For colleges and universities, governance and cybersecurity can get quite complicated. These institutions of higher learning are entrusted with an enormous amount of personal data (emails, transcripts, test scores, salaries, etc.), from students, teachers, alumni, and more. The safety and security of it is of the utmost importance, but due to the complexity of higher ed organizational structures, many schools are still operating with manual legacy and homegrown solutions for identity and access management (IAM).
When the Covid-19 pandemic forced schools to shift to remote and hybrid learning, the importance of strong policies and protocols for cybersecurity and governance only increased, as did the degree of difficulty. With increased remote access, universities have to contend with a slew of unknowns as students and staff who once primarily accessed systems via internal networks are now signing in from countless external sources.
The solution? Automation. It’s a core value of IAM solutions and can help schools meet and maintain governance and cybersecurity goals by simplifying critical IAM processes:
Better Define and Manage Roles
Lifecycle management, particularly properly assigning user roles, is a critical piece of higher ed IAM and governance. It’s complicated because of the unique organizational structure of colleges and universities — roles can overlap (professors who are also students, for example), change frequently (active students become alums), and new users are a near-constant (welcome, freshmen!). Because of these complexities, a manual approach is both time-consuming and prone to human error.
To assign roles effectively and efficiently, higher ed IAM requires flexibility and customization. By automating and integrating the IAM solution, the system is able to both discover and define roles based on the parameters provided, saving time and avoiding costly, potentially disastrous mistakes.

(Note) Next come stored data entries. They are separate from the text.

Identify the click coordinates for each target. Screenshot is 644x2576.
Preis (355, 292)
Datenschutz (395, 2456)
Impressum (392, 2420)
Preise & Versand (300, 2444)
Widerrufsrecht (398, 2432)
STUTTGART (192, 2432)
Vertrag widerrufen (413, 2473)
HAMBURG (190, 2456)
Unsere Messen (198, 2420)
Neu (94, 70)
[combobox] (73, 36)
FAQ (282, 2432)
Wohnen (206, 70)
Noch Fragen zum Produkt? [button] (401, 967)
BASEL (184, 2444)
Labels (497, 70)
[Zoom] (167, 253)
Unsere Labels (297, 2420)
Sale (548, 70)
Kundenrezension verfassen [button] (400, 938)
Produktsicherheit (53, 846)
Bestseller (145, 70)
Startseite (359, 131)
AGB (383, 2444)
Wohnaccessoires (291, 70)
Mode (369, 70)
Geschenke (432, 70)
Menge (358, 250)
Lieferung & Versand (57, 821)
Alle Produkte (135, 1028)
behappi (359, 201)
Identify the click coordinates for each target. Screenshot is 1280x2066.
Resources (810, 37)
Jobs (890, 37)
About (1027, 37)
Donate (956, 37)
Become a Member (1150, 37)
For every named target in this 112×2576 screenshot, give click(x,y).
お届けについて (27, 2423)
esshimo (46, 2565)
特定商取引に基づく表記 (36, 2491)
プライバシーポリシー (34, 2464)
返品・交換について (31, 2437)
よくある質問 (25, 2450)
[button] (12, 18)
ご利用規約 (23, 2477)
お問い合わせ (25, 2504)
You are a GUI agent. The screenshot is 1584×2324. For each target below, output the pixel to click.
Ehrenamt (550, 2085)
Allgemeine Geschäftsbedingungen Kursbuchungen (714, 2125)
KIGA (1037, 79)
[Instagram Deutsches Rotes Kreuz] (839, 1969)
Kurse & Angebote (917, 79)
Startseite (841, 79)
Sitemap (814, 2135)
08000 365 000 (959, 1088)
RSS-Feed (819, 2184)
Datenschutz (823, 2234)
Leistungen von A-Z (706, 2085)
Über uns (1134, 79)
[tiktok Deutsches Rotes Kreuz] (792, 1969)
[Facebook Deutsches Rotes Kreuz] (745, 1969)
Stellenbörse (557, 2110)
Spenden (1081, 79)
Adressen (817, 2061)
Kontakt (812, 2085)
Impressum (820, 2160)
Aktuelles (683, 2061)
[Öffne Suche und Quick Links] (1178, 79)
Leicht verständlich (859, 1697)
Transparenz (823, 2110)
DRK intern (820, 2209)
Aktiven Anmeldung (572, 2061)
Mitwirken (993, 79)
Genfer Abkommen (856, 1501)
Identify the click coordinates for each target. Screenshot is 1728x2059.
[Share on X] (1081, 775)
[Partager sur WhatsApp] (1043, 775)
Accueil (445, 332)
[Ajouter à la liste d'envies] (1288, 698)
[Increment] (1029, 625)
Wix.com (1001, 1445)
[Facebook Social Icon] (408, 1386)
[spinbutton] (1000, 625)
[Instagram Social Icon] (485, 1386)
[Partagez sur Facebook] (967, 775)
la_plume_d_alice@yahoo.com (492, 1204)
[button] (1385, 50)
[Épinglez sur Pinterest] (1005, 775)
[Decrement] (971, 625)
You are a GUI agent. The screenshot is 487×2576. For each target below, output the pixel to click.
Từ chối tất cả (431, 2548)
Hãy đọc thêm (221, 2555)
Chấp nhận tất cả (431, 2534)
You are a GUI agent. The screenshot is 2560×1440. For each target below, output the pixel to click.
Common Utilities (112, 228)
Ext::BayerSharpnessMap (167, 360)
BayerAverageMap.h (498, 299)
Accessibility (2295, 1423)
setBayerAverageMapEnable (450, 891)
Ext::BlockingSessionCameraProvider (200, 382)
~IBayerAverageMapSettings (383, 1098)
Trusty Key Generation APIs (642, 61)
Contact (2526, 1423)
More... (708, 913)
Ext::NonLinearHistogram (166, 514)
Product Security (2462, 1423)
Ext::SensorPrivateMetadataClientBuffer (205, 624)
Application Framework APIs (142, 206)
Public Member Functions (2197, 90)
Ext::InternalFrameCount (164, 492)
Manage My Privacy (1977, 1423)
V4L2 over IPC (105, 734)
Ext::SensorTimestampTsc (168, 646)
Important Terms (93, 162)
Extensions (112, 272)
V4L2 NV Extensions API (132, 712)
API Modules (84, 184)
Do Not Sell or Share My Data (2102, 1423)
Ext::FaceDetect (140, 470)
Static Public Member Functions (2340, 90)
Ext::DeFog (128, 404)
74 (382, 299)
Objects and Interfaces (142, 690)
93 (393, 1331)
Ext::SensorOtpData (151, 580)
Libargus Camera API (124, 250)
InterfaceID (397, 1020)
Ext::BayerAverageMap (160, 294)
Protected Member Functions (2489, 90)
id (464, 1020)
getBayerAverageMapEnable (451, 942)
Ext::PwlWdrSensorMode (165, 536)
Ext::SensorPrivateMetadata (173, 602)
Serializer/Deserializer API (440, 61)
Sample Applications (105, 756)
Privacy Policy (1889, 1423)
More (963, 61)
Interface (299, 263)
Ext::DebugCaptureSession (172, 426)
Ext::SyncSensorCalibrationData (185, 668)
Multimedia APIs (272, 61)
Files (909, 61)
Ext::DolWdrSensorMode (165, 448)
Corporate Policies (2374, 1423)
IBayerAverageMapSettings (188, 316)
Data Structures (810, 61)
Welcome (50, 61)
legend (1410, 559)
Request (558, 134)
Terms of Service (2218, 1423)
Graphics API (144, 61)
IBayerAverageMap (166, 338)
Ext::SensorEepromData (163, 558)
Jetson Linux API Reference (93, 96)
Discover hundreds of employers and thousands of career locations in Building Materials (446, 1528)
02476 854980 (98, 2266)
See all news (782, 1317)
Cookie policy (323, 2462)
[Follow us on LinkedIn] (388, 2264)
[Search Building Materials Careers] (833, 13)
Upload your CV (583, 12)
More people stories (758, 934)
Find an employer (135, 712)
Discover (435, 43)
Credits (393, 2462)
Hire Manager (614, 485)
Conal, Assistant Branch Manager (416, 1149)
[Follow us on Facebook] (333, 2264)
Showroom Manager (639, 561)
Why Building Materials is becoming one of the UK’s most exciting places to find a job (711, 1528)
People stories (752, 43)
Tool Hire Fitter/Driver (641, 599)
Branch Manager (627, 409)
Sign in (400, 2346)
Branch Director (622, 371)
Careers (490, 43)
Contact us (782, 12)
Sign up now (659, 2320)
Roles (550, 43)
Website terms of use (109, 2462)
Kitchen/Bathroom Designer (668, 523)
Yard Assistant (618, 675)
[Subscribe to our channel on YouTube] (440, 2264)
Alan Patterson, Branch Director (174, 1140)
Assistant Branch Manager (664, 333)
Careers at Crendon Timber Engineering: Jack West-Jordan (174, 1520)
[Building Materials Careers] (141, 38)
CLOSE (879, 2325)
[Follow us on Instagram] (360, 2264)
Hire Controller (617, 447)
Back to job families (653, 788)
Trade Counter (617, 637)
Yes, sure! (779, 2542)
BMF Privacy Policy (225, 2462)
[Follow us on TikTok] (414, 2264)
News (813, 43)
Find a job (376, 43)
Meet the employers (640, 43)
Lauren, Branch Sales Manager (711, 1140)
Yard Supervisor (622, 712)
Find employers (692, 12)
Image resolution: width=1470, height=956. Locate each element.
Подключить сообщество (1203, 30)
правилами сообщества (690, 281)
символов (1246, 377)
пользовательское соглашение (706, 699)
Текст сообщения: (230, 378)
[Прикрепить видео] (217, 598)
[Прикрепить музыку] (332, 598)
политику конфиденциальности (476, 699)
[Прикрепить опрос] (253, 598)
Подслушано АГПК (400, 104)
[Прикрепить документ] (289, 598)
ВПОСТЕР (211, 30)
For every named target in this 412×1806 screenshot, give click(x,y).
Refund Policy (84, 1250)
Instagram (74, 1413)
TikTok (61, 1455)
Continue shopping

Improve Data Cleaning Capabilities
Given the sheer volume of data processed in higher education, it’s inevitable some bad data will exist in the system. Unfortunately, there’s a persistent myth that this data needs to be cleaned before any automation can be implemented. That simply isn’t true.
Automation supports data cleanup, not the inverse. Automated processes and workflows can be used to quickly flag inappropriate access and deal with orphan and dormant accounts and profiles, eliminating potential cybersecurity risks before they begin.
Preventing inappropriate access either by internal users or outside threats is a core piece of cybersecurity and governance for colleges and universities. It’s important that schools not only have the right controls in place but that they’re able to quickly react to any potential threats to the system.
From automatic access deactivation to risk scores to password security, controls are key to tighten access procedures (a crucial part of cybersecurity). Automation exponentially improves these processes to quickly spot and solve any potential breaches before they happen.
Institutions of higher learning are dealing with an exponential amount of personal data at any given moment, and manual solutions simply won’t cut it anymore. The transition to IAM automation is by no means a challenge that’s unique to the higher ed world, but when it comes to governance and data privacy, the stakes are high and complicated. Getting it right is critical not only for governance and cybersecurity success, it benefits the whole IT ecosystem from admin to end-user.